Validation of [-2]proPSA for the Early Detection of Prostate Cancer

193
[-2]proPSA
Case/control
Proteomics
Prostate and Urologic Cancers Research Group
2

Primary Objective – To validate the serum %[-2]proPSA marker for the improvement of diagnosis and risk assessment of prostate cancer and reducing unnecessary biopsies.
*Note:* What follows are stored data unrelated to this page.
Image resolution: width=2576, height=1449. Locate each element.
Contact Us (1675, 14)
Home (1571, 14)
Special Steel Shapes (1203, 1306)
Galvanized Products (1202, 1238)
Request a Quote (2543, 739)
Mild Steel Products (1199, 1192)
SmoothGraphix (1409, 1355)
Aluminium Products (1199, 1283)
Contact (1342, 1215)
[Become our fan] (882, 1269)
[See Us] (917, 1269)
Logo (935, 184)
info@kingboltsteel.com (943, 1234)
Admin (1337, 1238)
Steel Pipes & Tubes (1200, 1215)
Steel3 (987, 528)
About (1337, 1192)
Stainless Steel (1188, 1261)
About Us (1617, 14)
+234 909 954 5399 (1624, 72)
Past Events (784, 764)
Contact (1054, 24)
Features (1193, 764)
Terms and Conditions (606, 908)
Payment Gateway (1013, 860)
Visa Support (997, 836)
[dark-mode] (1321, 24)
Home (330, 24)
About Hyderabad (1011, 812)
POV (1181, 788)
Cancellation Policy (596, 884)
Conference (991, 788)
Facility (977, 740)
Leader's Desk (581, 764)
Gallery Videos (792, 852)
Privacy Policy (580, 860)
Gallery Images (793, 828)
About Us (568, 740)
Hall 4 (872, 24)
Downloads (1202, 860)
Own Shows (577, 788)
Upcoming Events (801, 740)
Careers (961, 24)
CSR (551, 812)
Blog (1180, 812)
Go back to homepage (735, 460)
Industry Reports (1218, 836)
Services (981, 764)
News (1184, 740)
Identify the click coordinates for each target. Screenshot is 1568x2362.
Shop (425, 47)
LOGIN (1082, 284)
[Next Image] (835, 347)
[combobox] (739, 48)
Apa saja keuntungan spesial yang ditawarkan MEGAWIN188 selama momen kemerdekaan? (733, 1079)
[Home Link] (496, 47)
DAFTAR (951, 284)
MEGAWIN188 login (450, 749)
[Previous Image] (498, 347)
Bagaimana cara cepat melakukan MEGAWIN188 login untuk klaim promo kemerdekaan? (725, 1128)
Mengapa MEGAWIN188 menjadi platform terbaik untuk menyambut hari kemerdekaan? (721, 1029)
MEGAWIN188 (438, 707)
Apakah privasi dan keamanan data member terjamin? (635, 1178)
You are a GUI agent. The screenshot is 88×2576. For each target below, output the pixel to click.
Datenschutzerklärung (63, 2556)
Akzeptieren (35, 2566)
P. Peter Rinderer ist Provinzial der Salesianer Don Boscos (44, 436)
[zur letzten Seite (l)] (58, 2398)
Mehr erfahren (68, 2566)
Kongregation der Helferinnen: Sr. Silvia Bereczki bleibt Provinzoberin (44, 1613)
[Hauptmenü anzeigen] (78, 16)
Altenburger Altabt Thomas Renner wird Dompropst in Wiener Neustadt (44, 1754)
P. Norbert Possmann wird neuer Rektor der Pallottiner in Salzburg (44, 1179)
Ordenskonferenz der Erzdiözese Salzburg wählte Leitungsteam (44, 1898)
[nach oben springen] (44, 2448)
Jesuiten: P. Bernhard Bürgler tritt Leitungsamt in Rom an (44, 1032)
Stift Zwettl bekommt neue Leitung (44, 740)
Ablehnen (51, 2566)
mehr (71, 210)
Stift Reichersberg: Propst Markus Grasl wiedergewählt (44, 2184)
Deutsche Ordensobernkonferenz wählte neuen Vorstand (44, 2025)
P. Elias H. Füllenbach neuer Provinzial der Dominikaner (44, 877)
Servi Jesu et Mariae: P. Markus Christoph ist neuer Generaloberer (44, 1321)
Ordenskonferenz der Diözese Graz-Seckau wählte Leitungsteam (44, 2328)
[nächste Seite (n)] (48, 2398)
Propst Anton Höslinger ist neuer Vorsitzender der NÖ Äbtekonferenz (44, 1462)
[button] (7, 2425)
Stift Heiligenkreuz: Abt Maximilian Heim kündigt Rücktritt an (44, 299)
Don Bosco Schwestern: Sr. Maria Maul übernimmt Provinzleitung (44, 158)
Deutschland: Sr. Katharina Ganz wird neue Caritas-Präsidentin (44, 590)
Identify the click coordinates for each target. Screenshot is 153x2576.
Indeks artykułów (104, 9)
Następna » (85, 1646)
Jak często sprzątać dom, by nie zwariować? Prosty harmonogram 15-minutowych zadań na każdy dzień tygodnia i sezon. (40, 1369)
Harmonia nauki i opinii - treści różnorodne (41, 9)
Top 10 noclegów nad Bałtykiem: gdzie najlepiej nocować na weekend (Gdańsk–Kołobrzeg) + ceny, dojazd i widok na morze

Secondary Objectives – (1) To determine if [-2]proPSA is complementary to other PSA derivatives in a multi-marker model to improve the diagnosis and risk assessment of prostate cancer and reduce unnecessary biopsies, (2) To validate the serum %[-2]proPSA marker for the improvement of diagnosis and risk assessment of prostate cancer and reducing unnecessary biopsies in truncated PSA ranges such as 2-10 ng/mL PSA and 2-4 ng/mL PSA, (3) To determine if the [-2]proPSA marker or a combination of markers studied can aid in the identification of aggressive cancers as determined by Gleason score.
The primary outcome analysis is to calculate the sensitivity corresponding to 70% specificity, i.e. ROC(0.30), and performing hypothesis testing against a null hypothesis of sensitivity=40%, i.e. ROC(0.30)=0.40. 95% confidence intervals will be calculated for ROC(0.30) as well as for the threshold corresponding to 70% sensitivity. The secondary outcome analysis is to calculate the specificity corresponding to 95% sensitivity and its threshold. Hypothesis testing will be conducted against the null hypothesis of specificity 5%. 95% confidence intervals will be calculated for ROC-1(0.95) as well as for the threshold corresponding to 95% sensitivity. Other exploratory analyses will be performed to examine the complementary properties of %proPSA with other clinical variables (age, race, and family history, DRE) and other PSA derivatives (PSA and fPSA). Logistic regression with forward model selection will be used to combine the markers and clinical variables. The ROC curve of the predicted score will be plotted and compared to that of the model using clinical variables and existing PSA and its derivatives but without %proPSA. These analyses will be performed for the whole group, for the group with PSA 2-10 ng/mL, and for the group with PSA 2-10 ng/mL and without suspicious DRE.

There are currently no biomarkers annotated for this protocol.

No datasets are currently associated with this protocol.